Krispy Kreme to open 11 stores in central U.S.
Winston-Salem, N.C. – Krispy Kreme has signed development agreements to open 11 Krispy Kreme shops in Arkansas, Montana, Illinois and Kentucky in the next several years. An agreement with Dennis Porter,pPresident of DTL of the Emerald Coast, includes four additional shops to open in Arkansas.
An agreement with Mark Boyd, president of Sweet Treat Holdings, includes a minimum of four shops to open throughout Montana. Finally, the agreement with Rodney Cabaness, president of Hungry Guys LLC, includes three shops to open in Marion, Illinois. and Paducah, Kentucky.
Net loss grows at New York & Co. in Q1, will alter store count
New York – Increases in selling, general and administrative (SG&A) expenses and interest expenses helped increase net loss at New York & Co. to $4.7 million in the first quarter of fiscal 2015 from $300,000 the same period a year earlier. The growing loss occurred as sales improved 2% to $223.4 million from $219.6 million, and same-store sales rose 1.8%.
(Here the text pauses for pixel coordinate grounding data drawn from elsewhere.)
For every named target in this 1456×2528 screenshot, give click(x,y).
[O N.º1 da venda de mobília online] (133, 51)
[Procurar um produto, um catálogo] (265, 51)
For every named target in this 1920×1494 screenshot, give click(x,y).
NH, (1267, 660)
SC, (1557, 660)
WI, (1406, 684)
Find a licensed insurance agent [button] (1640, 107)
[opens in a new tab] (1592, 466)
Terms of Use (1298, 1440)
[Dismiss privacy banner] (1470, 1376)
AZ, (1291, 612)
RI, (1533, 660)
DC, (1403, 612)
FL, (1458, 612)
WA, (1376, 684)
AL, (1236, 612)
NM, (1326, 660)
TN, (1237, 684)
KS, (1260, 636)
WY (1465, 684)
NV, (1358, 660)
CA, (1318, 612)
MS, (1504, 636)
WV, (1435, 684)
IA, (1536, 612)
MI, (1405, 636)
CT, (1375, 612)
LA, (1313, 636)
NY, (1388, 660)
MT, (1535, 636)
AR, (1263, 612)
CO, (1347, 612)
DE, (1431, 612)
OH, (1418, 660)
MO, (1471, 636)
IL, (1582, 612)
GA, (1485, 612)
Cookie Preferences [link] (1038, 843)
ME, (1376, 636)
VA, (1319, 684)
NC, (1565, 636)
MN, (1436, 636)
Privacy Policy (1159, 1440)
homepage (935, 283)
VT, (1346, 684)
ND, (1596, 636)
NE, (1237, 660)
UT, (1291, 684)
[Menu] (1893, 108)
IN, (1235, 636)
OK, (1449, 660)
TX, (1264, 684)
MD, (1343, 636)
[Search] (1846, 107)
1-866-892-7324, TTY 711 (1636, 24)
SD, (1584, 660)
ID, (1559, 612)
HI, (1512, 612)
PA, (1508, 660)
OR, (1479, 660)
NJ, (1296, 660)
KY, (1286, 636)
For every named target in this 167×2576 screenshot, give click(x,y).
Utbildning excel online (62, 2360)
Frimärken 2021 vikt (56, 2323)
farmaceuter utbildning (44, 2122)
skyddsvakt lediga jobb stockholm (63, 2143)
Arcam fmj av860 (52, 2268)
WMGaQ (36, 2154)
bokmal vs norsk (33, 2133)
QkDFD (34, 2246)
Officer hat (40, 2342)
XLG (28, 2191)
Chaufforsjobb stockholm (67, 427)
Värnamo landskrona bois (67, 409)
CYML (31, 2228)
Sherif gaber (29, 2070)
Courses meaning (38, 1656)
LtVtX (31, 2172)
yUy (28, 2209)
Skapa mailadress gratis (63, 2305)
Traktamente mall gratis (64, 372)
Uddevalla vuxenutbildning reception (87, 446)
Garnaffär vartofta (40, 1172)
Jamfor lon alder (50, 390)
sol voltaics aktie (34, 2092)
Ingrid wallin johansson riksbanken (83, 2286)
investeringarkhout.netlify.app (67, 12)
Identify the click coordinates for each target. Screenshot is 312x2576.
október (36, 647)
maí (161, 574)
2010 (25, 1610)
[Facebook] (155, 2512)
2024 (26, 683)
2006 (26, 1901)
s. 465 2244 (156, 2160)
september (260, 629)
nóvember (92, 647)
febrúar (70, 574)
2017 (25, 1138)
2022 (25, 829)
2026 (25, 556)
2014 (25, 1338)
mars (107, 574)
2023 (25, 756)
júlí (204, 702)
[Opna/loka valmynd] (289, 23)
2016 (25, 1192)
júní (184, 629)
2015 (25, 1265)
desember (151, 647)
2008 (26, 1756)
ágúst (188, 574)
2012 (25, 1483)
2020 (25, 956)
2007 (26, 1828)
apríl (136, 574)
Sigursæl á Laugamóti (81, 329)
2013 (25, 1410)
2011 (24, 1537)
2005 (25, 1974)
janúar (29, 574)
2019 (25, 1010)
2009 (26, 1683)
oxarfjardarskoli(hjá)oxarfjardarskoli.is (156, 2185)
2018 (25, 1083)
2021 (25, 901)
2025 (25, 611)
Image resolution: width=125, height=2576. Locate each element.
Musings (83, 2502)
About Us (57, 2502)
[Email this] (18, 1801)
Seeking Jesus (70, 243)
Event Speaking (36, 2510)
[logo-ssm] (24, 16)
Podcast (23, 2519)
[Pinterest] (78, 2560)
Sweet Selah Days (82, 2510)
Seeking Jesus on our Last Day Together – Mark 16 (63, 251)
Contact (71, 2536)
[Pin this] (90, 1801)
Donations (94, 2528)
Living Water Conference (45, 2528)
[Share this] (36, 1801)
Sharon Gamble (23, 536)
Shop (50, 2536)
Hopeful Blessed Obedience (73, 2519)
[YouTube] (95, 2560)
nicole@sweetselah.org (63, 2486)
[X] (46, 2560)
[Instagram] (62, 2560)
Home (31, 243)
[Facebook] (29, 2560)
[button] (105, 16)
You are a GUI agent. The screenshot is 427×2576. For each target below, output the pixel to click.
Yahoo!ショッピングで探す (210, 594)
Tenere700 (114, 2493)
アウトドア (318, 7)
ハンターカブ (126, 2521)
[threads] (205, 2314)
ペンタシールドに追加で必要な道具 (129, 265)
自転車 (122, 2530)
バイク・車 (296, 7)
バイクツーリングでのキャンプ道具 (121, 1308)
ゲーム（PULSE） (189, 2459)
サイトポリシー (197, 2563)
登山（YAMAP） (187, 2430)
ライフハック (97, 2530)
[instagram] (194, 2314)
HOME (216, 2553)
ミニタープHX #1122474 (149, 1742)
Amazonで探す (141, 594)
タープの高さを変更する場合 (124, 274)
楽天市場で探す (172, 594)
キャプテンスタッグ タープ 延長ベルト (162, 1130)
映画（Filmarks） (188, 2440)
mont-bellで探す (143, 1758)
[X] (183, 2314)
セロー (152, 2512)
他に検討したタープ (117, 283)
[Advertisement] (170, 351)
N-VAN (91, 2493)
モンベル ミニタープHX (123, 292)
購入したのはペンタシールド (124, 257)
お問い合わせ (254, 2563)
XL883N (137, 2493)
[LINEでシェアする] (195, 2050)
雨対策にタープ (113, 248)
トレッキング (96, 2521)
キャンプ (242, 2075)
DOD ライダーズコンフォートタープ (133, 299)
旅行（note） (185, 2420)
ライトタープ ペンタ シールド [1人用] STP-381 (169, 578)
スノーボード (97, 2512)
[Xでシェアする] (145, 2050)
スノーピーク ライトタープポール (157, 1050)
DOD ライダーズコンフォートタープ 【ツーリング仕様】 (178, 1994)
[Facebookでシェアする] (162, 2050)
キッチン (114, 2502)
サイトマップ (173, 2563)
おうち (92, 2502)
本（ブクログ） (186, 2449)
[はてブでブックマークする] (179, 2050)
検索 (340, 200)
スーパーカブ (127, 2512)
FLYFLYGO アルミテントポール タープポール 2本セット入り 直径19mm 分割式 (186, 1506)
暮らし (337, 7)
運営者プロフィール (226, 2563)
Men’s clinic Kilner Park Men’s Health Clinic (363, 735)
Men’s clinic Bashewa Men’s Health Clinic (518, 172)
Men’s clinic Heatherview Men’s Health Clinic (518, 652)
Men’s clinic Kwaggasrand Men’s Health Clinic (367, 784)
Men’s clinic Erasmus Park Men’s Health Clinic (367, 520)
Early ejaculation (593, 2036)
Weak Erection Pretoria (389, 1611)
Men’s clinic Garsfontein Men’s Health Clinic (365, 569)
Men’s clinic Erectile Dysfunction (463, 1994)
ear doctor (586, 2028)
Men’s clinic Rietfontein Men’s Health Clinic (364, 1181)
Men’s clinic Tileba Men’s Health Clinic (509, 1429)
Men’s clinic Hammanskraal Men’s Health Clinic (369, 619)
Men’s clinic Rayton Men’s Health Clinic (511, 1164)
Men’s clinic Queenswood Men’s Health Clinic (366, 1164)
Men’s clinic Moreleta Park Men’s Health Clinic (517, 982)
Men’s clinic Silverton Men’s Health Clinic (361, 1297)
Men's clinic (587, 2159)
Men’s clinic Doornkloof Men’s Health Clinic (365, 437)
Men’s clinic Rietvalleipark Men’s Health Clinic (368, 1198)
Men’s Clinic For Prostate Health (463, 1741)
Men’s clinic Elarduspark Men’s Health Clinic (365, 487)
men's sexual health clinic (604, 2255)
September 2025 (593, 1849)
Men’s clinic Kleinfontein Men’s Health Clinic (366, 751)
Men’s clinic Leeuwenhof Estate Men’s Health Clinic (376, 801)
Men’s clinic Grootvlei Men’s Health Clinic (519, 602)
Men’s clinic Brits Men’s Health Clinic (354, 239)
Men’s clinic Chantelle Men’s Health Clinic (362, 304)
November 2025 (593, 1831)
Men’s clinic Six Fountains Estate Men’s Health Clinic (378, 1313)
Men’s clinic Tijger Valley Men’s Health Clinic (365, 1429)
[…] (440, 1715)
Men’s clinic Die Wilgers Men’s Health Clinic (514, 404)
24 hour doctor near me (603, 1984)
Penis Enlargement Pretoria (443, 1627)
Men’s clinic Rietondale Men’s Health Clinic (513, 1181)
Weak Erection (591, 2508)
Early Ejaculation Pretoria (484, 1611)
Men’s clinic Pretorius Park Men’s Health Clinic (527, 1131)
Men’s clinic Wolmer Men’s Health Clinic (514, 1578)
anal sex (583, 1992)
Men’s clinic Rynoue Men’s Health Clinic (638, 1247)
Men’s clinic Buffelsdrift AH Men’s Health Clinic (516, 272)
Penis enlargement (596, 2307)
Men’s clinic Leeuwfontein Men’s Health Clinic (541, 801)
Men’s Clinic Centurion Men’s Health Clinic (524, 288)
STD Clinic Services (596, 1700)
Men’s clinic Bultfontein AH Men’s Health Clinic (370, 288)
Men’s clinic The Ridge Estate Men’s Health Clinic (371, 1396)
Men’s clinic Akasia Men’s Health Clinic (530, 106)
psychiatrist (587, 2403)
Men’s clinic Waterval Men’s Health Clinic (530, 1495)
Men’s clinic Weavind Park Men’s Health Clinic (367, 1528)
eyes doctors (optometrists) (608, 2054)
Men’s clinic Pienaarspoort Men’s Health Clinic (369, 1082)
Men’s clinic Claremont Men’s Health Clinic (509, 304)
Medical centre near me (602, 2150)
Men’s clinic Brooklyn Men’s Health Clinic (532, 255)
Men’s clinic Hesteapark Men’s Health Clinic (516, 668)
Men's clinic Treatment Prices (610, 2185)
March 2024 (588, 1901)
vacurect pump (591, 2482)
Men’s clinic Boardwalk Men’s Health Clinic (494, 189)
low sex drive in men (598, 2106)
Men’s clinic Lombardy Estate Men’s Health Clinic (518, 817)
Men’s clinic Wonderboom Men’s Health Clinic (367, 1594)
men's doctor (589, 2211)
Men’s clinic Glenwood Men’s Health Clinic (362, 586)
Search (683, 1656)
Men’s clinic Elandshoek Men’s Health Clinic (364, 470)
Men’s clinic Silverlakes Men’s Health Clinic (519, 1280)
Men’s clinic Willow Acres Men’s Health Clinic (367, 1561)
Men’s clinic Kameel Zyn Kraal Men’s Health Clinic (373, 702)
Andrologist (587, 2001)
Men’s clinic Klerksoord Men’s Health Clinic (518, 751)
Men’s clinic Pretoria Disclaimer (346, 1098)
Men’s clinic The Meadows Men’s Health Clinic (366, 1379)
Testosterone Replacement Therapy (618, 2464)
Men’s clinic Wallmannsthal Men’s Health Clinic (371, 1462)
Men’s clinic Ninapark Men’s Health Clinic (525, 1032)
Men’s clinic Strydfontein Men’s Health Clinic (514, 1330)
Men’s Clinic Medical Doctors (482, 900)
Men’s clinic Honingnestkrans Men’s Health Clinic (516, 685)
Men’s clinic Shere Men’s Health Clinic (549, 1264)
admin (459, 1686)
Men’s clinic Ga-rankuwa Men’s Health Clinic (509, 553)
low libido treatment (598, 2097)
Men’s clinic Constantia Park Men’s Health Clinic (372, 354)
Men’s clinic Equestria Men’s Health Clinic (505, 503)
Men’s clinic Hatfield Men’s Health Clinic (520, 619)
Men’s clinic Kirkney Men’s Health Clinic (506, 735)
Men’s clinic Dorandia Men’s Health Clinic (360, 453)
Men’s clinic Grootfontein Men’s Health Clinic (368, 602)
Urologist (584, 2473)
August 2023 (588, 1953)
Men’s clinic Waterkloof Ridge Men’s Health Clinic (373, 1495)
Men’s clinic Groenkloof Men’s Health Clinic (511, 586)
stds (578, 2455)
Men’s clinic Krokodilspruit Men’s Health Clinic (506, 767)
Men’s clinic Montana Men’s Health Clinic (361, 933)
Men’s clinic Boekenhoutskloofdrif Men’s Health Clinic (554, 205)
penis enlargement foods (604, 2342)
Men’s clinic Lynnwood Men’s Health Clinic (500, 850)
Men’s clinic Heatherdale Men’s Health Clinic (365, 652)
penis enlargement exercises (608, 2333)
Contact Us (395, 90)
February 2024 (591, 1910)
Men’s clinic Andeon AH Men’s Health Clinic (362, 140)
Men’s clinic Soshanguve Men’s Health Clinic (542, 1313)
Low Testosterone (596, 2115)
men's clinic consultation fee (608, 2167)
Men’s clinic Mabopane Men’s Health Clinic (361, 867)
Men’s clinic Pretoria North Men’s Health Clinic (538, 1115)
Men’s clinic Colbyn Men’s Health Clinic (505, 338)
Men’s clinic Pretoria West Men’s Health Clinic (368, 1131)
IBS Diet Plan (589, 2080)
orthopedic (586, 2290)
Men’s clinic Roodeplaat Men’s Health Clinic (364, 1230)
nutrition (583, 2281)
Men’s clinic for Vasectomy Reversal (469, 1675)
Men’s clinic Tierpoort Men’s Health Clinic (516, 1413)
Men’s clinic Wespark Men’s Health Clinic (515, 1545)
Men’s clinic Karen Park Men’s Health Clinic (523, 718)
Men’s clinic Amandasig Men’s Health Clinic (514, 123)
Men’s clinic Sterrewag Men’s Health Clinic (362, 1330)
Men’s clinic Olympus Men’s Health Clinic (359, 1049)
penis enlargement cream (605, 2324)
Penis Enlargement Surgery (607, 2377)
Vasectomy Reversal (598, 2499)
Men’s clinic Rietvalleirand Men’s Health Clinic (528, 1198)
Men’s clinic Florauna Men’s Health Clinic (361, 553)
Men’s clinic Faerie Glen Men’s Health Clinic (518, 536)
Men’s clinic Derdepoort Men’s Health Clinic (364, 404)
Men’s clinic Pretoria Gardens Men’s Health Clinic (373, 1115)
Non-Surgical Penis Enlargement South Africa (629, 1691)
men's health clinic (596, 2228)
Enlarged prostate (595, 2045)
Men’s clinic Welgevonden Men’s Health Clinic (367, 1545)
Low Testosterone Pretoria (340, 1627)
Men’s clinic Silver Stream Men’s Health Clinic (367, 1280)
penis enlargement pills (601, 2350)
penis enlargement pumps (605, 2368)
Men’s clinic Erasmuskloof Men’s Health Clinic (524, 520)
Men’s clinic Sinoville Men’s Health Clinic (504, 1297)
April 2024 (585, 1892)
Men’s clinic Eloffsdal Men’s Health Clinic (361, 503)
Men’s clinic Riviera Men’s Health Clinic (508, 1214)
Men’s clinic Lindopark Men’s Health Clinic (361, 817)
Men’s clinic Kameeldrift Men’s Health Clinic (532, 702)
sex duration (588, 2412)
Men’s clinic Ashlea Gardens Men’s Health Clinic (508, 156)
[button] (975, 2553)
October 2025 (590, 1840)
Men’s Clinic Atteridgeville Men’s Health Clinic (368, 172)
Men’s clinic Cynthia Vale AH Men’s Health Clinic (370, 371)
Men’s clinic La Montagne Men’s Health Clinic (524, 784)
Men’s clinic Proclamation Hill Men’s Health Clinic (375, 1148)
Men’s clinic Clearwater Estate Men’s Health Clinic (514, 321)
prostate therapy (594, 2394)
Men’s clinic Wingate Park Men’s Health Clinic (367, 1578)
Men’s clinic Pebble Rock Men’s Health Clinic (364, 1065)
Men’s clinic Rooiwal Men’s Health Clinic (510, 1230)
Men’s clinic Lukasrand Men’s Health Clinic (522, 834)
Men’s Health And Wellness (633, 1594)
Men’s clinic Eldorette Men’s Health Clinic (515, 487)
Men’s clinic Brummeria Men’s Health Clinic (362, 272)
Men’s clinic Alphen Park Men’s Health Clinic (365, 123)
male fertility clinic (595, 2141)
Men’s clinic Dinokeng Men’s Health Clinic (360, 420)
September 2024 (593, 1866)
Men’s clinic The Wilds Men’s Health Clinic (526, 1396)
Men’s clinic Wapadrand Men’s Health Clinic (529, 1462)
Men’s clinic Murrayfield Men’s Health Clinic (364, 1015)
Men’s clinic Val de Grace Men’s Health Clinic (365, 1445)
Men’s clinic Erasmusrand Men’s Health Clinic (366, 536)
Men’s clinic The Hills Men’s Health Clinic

In the second quarter, New York & Co. open approximately two new outlet Stores, remodel four existing locations, and close three stores, ending the quarter with 503 stores, including 76 outlet stores. The company also intends to build out its corporate headquarters. Other plans for the remainder of the fiscal year include Investments of $3 million to $4 million in information technology and e-commerce.
In addition, New York & Co. continues to work on the final phases of its business process re-engineering project, which it now expects to generate $20 million to $25 million in annualized savings once fully implemented. These savings began during the first quarter of fiscal 2015 and are expected to build throughout the second half of the fiscal year, with the full implementation completed during fiscal 2016. A portion of these savings are expected to be reinvested to fund growth and will be partially offset by the rent increase for the new corporate headquarters.
During fiscal 2015, net sales and same-store sales are expected to increase by a low single-digit percentage.
Gordman’s Stores swings to profit in Q1
Omaha, Neb. – Gordman’s Stores Inc. swung to net income of $400,000 in the first quarter of fiscal 2015 from net loss of $700,000 in the same period the prior year. Improved control of store, corporate and insurance expenses, as well the paydown of a loan, helped push Gordman’s into the black.
Net sales increased 2% to $145.9 million from $143 million. Same-store sales fell 1%. Gordman’s plans to open four additional new stores in 2015, two of which will open in the second quarter. The company also plans to close one store later this year when the lease term expires.
“We are seeing the guest respond to newness and we are continuing to markdown slower moving goods in season,” said Andy Hall, president and CEO. “We continue to work towards a mid-year launch of our e-commerce platform and expect to rollout our new marketing campaign late in the second quarter. Both of these initiatives are key building blocks for long term results."
For the second quarter of fiscal year 2015, Gordman’s net sales to be between $144 and $147 million, which reflects a flat to low-single digit same-store sales decrease.